~/Blog

Brandon Rozek

Photo of Brandon Rozek

PhD Student @ RPI studying Automated Reasoning in AI and Linux Enthusiast.

Python Dataclasses: Derived Fields and Validation

Published on

Python dataclasses provide a simplified way of creating simple classes that hold data.

from dataclasses import dataclass

@dataclass
class Person:
    name: str
    birth_year: int

The above code is equivalent to:

class A:
    def __init__(name: str, birth_year: int):
        self.name = name
        self.birth_year = birth_year
        self.__post__init__()

Notice the call to __post__init__ at the end. We can override that method to do whatever we’d like. I have found two great use cases for this.

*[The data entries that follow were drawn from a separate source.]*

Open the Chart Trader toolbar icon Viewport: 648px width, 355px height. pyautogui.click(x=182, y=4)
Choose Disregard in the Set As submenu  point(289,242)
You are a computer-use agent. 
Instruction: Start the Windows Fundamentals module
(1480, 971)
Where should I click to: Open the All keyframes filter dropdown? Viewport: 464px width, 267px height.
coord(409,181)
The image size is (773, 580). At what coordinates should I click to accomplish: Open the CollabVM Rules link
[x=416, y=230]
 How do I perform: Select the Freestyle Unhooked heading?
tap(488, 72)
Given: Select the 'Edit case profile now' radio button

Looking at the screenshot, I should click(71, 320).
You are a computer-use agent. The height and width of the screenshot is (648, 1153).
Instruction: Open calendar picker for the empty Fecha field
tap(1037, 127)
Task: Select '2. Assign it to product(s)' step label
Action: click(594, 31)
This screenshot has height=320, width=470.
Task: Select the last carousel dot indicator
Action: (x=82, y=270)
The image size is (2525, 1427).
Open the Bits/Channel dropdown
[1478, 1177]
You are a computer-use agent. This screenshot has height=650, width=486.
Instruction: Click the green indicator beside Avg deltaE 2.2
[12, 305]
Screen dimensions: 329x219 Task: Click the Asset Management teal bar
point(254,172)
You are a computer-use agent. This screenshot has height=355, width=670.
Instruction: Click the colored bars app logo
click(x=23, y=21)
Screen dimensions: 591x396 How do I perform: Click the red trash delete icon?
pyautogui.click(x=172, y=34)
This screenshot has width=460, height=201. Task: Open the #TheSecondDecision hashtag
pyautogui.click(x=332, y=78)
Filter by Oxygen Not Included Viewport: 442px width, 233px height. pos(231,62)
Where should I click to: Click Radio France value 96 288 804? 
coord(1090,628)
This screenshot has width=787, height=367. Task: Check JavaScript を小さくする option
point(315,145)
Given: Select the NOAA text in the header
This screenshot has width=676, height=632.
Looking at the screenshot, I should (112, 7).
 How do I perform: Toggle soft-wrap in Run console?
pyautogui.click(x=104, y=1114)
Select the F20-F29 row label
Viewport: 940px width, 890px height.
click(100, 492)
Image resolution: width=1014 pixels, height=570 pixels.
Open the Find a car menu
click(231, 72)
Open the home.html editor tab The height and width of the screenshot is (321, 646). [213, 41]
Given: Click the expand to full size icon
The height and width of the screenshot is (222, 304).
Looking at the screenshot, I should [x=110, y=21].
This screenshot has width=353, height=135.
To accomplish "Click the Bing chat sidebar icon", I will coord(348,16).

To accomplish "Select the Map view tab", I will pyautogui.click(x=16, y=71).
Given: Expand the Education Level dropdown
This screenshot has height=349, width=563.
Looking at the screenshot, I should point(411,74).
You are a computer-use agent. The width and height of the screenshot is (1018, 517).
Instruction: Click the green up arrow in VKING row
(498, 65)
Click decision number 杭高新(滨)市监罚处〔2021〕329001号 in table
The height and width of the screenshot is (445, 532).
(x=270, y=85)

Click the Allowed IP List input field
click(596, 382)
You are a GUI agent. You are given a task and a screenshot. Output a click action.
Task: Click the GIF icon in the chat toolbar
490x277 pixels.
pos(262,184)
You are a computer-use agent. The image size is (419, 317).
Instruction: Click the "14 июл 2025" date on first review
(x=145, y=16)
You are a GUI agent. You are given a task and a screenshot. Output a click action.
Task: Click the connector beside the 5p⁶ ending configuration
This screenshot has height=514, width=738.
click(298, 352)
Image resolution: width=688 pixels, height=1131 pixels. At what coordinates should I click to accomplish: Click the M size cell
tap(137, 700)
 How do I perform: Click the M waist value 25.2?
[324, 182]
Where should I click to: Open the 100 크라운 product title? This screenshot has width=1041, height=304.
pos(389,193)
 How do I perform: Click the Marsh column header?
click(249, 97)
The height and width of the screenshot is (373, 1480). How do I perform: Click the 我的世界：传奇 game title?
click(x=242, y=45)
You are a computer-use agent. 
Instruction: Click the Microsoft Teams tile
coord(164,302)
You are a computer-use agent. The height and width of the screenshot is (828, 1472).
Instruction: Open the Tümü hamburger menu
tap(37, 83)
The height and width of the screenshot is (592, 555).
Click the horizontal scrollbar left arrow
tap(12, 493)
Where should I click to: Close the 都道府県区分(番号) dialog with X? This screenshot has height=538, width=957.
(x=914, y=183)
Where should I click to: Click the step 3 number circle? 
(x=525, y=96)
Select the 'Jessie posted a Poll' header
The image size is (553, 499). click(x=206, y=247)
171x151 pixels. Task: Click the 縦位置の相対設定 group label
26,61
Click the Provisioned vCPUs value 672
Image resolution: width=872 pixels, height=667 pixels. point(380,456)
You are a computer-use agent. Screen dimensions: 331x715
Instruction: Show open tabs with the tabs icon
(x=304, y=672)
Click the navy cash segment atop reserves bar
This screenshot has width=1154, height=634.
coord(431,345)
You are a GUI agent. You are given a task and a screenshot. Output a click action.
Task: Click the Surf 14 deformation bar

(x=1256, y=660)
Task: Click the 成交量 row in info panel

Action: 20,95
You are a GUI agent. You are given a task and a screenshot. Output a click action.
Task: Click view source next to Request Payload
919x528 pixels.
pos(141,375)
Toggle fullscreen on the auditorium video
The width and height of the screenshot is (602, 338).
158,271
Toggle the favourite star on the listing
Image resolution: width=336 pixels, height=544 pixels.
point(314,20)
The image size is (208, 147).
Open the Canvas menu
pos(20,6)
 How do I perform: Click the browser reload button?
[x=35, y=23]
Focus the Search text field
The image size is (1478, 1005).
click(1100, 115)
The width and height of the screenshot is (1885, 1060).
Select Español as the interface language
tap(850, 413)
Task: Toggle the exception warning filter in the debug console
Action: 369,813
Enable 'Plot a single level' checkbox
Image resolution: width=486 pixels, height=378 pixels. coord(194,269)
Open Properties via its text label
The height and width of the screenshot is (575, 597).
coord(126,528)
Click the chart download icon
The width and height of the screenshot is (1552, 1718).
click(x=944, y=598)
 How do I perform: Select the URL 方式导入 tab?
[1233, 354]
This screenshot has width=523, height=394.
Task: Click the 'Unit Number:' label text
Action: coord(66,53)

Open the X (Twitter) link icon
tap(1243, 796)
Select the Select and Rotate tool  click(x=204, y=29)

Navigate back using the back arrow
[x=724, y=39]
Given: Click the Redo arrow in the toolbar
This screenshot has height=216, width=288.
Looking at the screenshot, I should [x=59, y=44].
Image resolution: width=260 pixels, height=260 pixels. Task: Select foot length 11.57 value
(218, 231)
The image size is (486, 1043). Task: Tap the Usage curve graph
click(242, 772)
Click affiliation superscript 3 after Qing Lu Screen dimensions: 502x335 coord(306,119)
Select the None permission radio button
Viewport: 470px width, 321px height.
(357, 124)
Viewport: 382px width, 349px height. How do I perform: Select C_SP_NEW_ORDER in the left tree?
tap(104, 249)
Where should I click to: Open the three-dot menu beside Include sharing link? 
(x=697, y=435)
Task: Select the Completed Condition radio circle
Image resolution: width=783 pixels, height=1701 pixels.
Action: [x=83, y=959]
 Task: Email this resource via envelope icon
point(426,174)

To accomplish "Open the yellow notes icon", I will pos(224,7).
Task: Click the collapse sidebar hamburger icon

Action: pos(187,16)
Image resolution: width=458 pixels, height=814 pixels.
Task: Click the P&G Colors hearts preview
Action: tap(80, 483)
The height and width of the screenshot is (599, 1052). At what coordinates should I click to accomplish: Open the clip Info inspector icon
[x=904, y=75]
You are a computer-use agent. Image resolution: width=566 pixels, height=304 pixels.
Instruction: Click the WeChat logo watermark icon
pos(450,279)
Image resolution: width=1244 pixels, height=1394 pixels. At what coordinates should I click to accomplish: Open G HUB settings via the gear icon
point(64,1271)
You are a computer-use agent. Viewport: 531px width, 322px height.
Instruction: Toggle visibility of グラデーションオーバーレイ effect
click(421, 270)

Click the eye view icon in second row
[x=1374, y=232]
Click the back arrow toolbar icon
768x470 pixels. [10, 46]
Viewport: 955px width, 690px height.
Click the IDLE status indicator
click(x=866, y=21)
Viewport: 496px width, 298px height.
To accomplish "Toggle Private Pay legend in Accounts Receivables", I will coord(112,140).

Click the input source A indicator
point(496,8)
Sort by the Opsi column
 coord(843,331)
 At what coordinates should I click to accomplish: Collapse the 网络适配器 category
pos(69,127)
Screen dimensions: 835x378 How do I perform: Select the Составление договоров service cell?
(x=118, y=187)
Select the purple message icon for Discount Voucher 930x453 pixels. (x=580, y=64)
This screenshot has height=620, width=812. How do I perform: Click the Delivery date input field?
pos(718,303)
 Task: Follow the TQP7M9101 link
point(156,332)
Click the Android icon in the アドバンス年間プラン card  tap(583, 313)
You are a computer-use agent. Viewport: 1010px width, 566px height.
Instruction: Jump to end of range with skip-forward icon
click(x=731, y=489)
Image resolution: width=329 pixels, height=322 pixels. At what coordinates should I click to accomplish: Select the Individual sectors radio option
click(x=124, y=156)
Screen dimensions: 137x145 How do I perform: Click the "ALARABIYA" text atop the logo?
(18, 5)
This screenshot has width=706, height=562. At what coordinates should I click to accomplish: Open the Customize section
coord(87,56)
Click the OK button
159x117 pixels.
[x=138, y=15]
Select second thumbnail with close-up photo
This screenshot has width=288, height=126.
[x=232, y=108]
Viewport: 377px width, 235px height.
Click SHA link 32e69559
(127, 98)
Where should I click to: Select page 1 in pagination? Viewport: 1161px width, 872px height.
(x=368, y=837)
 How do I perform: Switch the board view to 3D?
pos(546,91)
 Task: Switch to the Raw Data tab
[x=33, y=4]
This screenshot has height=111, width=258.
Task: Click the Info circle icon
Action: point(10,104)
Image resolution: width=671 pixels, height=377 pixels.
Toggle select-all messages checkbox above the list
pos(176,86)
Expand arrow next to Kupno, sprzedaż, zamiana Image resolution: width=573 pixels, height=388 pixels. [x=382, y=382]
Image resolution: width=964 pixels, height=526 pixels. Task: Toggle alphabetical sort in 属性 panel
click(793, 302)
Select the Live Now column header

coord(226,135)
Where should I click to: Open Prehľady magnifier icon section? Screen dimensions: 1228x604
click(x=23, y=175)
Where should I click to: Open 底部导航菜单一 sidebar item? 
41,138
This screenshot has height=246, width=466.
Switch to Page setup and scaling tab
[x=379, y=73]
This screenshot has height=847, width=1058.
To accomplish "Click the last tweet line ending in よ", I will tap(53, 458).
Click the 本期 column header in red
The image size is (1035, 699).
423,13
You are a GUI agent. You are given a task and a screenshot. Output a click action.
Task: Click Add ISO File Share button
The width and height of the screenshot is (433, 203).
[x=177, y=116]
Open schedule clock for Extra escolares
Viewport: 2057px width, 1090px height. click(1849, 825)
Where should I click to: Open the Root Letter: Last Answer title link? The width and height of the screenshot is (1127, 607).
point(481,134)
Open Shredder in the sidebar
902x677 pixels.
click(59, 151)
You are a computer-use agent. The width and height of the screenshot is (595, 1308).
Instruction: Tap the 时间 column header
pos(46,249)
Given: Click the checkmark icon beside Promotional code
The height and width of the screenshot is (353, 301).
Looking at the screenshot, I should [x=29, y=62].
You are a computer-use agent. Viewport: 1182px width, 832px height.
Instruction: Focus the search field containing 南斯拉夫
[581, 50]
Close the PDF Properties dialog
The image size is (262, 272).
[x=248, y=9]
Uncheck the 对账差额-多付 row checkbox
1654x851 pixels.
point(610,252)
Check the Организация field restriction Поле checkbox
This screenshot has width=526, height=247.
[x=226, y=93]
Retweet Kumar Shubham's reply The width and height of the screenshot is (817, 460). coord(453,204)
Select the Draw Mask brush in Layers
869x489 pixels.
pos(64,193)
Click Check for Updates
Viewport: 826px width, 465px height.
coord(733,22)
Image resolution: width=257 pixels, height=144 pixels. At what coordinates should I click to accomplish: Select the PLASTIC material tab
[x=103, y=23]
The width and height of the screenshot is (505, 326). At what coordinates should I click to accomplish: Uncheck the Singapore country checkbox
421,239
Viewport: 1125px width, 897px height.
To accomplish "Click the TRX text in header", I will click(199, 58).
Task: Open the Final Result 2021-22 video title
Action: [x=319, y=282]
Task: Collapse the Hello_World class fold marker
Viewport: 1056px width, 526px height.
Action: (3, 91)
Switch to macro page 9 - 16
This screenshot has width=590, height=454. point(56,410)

Use Case 1: Derived Fields

Straight from the Python documentation, this use case is for when we want to use some variables to create a new variable.

For example, to compute a new field age from a person’s birth_year:

class Person:
    name: str
    birth_year: int
    age: int = field(init=False)
    
    def __post_init__(self):
        # Assuming the current year is 2024 and their birthday already passed
        self.age = 2024 - self.birth_year

Use Case 2: Validation

Another use case is to make sure that the user instantiates the fields of a data class in a way we expect.

class Person:
    name: str
    birth_year: int
    
    def __post__init__(self):
        assert self.birth_year > 0
        assert isinstance(self.name, str)

Nothing is stopping us from combining both of these use cases within the __post_init__ method!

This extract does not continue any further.